Some of them are well known, but others are remote or camouflaged in the field and hard to see from the nearest road.
These caves may be partially familiar to some travelers and hikers who follow the signs and official site lists. One such site can be found in the Shfela at Luzit.
Luzit Caves resemble their big sister at Beit Guvrin, which is on many typical destination lists. South of Moshav Luzit on a small hill, there is a series of wonderful bell caves dug into the soft limestone during ancient times.
To get there you should drive from Route 38 which connects Beit Shemesh with Beit Guvrin, or on Route 40 which connects Gedera with Kiryat Gat. With both options you turn into Route 353 and drive to Moshav Luzit. In front of the Moshav entrance, turn south into a dirt road (there are no signs) and drive another 500 meters until you reach a parking area which signals that you have arrived.
Before you start the visit, notice that the area is not maintained or managed by the Israel Nature and Parks Authority.

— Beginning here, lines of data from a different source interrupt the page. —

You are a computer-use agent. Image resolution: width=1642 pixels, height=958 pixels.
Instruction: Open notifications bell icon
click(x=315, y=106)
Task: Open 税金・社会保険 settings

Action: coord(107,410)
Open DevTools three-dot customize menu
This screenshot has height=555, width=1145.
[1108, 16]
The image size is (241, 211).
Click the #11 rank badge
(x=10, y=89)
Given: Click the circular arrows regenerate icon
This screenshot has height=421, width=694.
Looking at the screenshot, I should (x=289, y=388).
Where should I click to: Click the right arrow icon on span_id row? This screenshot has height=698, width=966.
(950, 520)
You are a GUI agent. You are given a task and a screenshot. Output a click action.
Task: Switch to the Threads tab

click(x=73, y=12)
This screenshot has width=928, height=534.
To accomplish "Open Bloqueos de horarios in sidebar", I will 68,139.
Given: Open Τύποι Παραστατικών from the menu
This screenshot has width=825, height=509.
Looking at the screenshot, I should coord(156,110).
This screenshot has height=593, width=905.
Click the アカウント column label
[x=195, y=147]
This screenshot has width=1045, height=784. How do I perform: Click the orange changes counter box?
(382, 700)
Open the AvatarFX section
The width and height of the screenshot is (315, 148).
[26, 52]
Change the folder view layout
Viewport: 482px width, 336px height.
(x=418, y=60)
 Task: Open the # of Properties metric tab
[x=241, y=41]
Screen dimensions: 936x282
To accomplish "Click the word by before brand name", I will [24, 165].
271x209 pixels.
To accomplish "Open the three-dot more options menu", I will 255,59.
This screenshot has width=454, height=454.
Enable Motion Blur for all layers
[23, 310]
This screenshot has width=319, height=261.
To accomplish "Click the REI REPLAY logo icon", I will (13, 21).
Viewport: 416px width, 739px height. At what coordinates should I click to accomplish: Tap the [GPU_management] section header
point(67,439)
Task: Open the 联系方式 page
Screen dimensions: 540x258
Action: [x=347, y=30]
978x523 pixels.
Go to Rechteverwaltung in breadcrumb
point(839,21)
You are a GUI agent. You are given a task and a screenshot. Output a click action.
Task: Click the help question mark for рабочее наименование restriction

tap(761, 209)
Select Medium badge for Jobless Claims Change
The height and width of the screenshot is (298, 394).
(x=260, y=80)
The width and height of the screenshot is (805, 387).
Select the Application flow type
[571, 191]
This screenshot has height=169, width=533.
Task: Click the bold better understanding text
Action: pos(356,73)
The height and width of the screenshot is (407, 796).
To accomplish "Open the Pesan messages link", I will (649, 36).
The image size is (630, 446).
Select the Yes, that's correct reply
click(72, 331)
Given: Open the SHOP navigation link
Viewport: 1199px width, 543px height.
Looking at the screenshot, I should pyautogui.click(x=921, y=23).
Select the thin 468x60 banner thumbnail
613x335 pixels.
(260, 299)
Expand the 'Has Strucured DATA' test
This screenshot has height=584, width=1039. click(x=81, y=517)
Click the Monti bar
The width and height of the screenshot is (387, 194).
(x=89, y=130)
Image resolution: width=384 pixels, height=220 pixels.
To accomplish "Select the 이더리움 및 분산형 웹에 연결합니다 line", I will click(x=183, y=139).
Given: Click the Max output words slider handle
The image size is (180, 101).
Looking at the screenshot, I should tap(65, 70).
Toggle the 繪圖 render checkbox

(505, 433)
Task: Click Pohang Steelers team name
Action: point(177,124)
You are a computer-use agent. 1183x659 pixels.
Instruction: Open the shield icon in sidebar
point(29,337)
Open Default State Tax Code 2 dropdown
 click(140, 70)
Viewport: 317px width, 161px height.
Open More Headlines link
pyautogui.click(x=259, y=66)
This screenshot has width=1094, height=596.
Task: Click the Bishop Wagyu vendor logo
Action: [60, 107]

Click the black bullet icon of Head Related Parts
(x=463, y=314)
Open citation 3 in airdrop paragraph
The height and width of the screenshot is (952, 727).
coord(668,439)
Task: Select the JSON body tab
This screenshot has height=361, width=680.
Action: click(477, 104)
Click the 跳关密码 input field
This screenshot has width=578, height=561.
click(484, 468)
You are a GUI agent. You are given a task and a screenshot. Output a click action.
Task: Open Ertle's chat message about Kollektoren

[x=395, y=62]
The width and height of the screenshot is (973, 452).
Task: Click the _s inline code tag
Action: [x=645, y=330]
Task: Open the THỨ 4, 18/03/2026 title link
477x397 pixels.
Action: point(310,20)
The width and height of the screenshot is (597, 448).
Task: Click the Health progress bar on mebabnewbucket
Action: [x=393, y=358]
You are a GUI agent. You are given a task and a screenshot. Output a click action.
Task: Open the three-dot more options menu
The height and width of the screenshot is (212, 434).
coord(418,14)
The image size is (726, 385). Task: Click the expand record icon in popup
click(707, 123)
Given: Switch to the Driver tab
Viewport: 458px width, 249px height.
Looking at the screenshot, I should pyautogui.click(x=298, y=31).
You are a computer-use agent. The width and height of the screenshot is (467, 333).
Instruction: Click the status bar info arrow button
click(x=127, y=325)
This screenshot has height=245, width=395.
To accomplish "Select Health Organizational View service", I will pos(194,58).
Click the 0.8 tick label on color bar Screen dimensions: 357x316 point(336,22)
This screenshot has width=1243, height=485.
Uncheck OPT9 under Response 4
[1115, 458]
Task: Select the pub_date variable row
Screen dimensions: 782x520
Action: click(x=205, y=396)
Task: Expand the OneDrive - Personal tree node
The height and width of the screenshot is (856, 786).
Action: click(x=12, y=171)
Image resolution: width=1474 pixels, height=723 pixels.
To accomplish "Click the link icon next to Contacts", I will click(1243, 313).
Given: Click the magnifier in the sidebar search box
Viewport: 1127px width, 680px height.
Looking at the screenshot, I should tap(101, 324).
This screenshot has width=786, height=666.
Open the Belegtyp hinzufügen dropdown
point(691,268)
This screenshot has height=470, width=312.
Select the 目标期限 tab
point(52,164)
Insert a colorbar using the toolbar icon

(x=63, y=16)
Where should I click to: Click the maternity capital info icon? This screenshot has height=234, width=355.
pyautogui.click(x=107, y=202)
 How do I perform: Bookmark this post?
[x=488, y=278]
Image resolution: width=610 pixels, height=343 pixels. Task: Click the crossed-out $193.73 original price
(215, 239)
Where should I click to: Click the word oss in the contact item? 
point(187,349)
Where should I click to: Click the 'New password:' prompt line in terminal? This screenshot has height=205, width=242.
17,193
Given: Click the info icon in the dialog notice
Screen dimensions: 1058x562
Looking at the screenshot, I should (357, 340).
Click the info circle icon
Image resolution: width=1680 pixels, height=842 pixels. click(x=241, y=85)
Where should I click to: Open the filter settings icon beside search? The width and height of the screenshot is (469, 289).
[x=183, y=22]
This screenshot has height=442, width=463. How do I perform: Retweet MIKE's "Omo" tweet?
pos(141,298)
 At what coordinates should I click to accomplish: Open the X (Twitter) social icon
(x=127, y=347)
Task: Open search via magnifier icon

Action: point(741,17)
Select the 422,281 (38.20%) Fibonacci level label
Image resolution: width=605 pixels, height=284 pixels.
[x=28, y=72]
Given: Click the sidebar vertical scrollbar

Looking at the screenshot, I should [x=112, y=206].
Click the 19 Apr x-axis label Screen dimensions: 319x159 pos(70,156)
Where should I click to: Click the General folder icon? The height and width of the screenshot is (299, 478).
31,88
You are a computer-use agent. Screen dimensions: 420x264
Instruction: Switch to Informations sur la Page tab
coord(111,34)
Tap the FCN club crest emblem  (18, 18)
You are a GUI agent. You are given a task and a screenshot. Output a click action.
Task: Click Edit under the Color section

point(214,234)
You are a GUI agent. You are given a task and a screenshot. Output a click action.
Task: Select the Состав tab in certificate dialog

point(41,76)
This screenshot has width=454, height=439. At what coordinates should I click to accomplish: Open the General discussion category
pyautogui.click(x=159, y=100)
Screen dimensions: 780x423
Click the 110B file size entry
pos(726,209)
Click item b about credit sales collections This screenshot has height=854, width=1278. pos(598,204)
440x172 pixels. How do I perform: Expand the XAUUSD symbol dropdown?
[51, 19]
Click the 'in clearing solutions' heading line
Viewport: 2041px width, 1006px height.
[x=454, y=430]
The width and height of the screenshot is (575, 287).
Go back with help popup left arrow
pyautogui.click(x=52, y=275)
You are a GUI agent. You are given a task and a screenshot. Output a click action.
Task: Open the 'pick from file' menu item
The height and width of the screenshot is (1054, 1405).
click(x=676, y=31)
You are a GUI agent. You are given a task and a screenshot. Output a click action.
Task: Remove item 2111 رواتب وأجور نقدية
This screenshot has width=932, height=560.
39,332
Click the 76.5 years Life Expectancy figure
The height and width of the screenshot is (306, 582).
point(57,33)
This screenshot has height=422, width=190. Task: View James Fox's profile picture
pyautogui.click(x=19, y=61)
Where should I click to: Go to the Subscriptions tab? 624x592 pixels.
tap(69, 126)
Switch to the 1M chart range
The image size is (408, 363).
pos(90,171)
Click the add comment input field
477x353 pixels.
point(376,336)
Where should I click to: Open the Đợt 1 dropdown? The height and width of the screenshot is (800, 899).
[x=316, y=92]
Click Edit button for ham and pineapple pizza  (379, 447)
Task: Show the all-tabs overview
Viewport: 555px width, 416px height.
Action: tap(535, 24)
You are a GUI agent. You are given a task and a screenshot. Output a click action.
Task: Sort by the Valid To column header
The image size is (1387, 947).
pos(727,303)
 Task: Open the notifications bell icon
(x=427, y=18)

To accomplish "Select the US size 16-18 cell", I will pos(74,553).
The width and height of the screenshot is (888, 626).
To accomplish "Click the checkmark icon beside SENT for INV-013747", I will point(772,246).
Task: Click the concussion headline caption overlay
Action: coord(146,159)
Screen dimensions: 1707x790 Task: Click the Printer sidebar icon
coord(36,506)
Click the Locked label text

There is no marked trail, and there are a lot of holes and cave openings, so watch your step! Some other practical advice would be to arrive during full daylight.
Before you enter the caves, it is recommended to walk above the site and beside it in order to experience the tranquil atmosphere and the pleasant views of the gently hilly area. This experience alone will take you back 2,000 years.
The walk into the cave is easy and a mild downhill slope. Inside the site some of the bell caves have collapsed over time, but a few have not and remain more complete and beautiful. The caves are connected to each other by inner caves. You can clearly see lines of triangular holes in the walls that were used as a columbarium to raise pigeons in ancient times. If you pay attention, you will even spot a few rock pigeons that still like those caves as a home.
In one or two cave tops lives a small colony of bats. Bats are creatures of the night and prefer the dark, protected caves for sleeping on the ceiling and walls. The bell-shaped cave measures 10 to 15 meters from its top to where it widens at its base and forms the familiar bell shape. The temperature in the cave is pleasant during all seasons.
If you have time during your visit, nearby and west of the parking area there are some caves that were used for hiding that you can explore; for that you will need a flashlight.
In the area of the Judean lowlands there is a lot to explore and experience – a real natural history adventure.